Dans Dune : Partie 2, le monde des Harkonnen est en noir et blanc. Une idée de Denis Villeneuve et de Greg Fraser, qui était irréversible lors du tournage du film.

Si Dune 2 marque les esprits, ce n’est pas seulement en tant qu’adaptation réussie du roman de Franck Herbert : c’est aussi par sa cinématographie époustouflante. Parmi les choix du réalisateur, Denis Villeneuve, et du directeur de la photographie, Greg Fraser, il y a des interprétations esthétiques très personnelles de Dune. C’est ainsi, par exemple, que l’antagoniste Feyd-Rautha (Austin Butler) — parmi les Harkonnen — est bien différent de celui du film de David Lynch, plus « monstrueux ».

Autre choix distinctif, toujours concernant les Harkonnen : le noir et blanc.

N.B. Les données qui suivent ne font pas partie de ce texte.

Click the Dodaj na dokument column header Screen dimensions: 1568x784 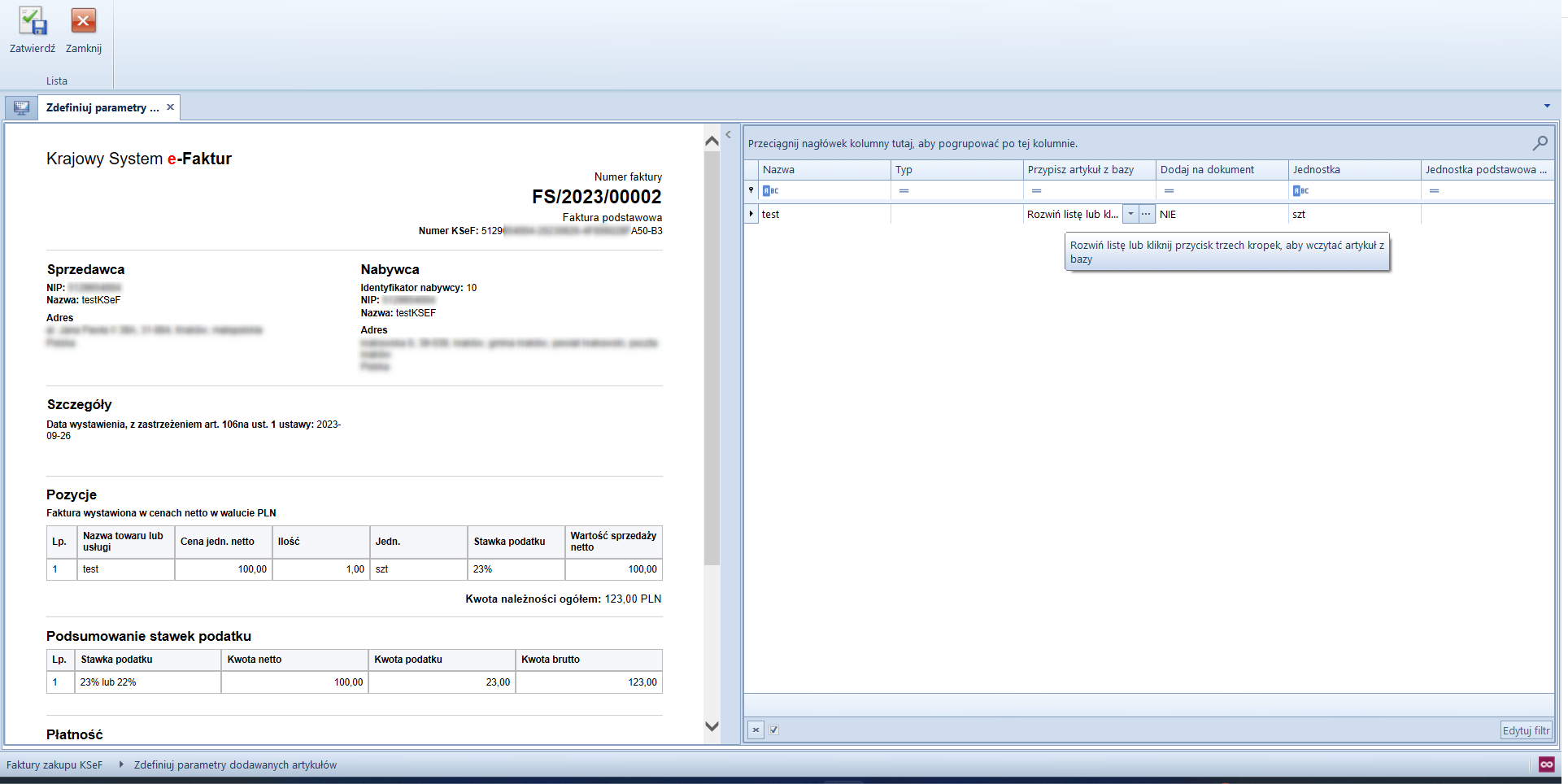(x=1207, y=170)
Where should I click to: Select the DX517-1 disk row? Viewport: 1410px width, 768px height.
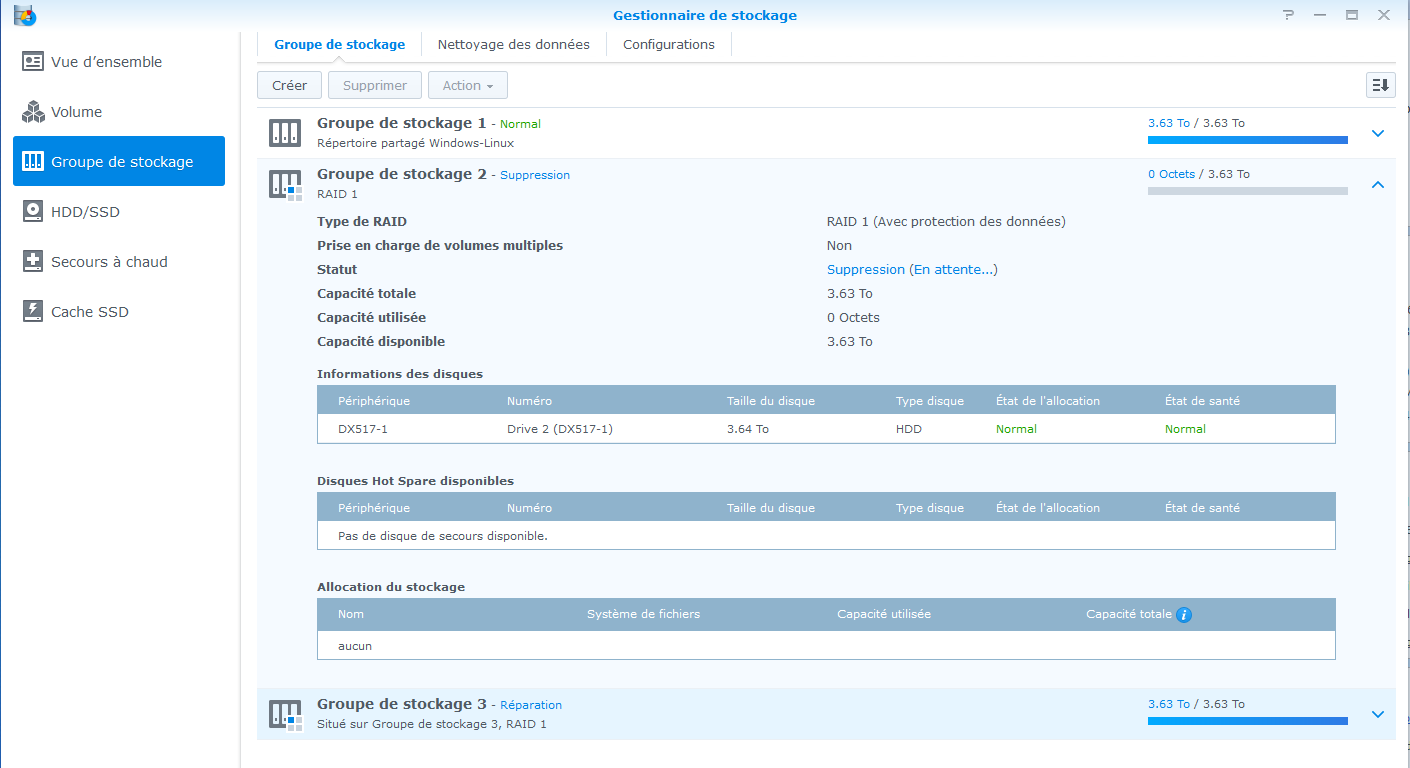825,429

Toutes les scènes se passant sur le monde de cette famille est passée sous ce spectre. Voilà qui a pu surprendre les lecteurs et lectrices : cette particularité n’est pas directement mentionnée dans le livre. Denis Villeneuve, pourtant, explique qu’il tire cette idée de Franck Herbert.

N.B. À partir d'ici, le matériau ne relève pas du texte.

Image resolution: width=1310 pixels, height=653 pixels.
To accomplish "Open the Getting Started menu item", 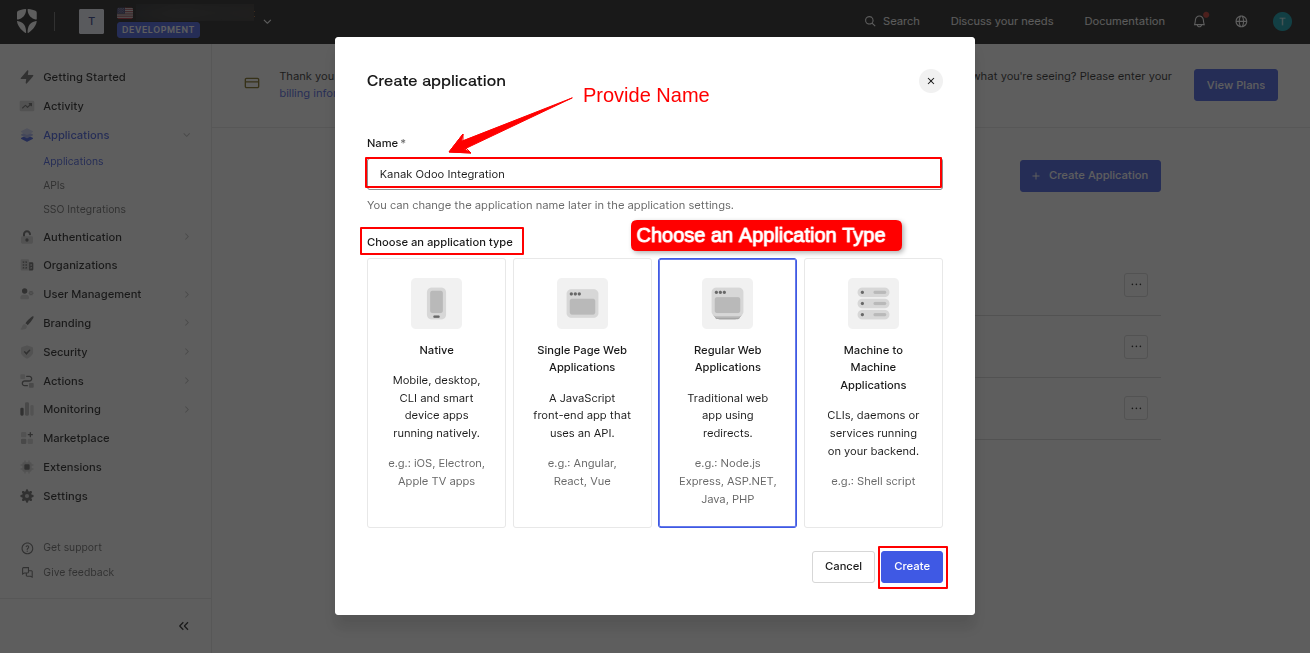I will tap(84, 77).
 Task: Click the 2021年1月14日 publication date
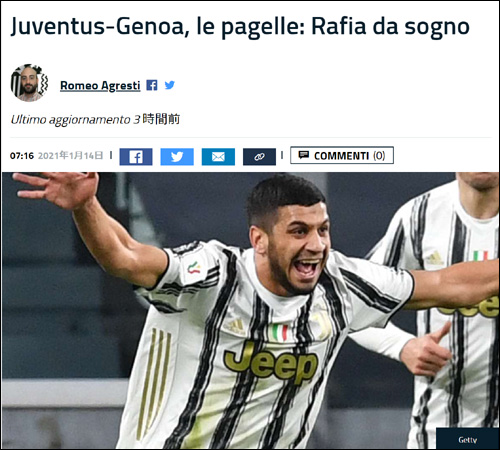70,155
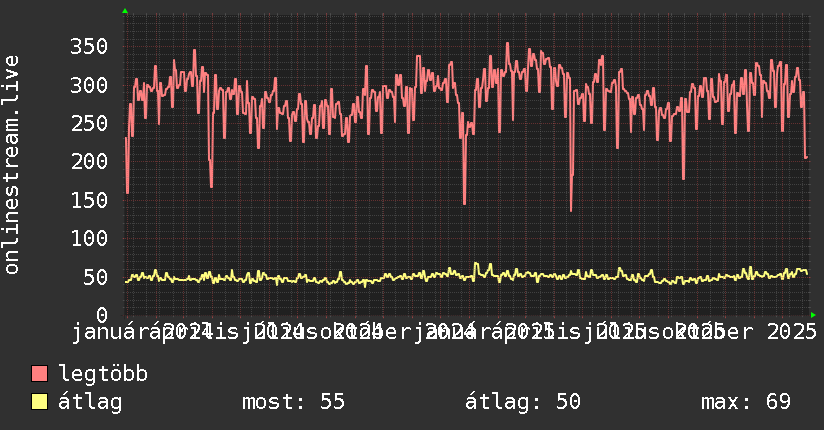
Task: Click the first január x-axis date label
Action: [110, 333]
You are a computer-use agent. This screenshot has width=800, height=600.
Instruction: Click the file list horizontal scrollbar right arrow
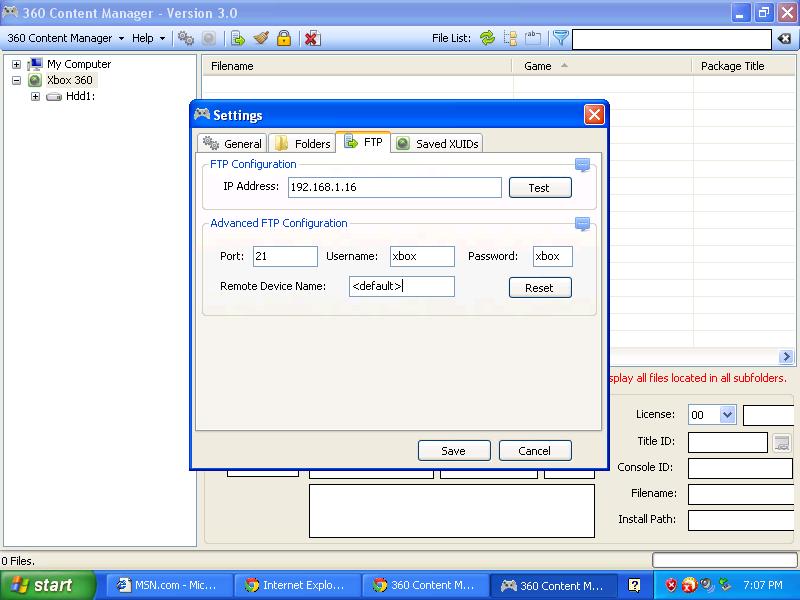(787, 357)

Dans Dune 2, le monde des Harkonnen est dans un noir et blanc bien particulier. // Source : Warner
Dans Dune 2, le monde des Harkonnen est dans un noir et blanc bien particulier. // Source : Warner

L’inspiration du livre est, en réalité, indirecte. « L’un des aspects que j’aime dans ce livre est l’idée qu’il s’agit d’une étude de l’impact de l’écosystème sur les êtres humains », explique le réalisateur dans Moviefone. En clair : la nature de l’écosystème impacte la nature du peuple. « Nous sommes le produit de notre environnement et lorsque vous voulez en savoir plus sur les Fremen, vous n’avez qu’à regarder le désert et il vous renseignera sur les peuples indigènes. »

Un noir et blanc qui semble « venir d’un autre monde »

C’est pour cette raison que le réalisateur a souhaité représenter la planète des Harkonnen en noir et blanc. Celle-ci est décrite dans le livre comme un monde artificiel, « de plastique ». Quel impact sur la psyché, sur la perception même de la réalité dans un tel contexte ? Comment le représenter au cinéma ? « Et si, au lieu de révéler des couleurs, la lumière du soleil les tuait et créait un monde noir et blanc très inquiétant, cela nous donnerait des informations sur la façon dont ces gens perçoivent la réalité, sur leur système politique, sur la culture brutaliste primitive », explique Villeneuve.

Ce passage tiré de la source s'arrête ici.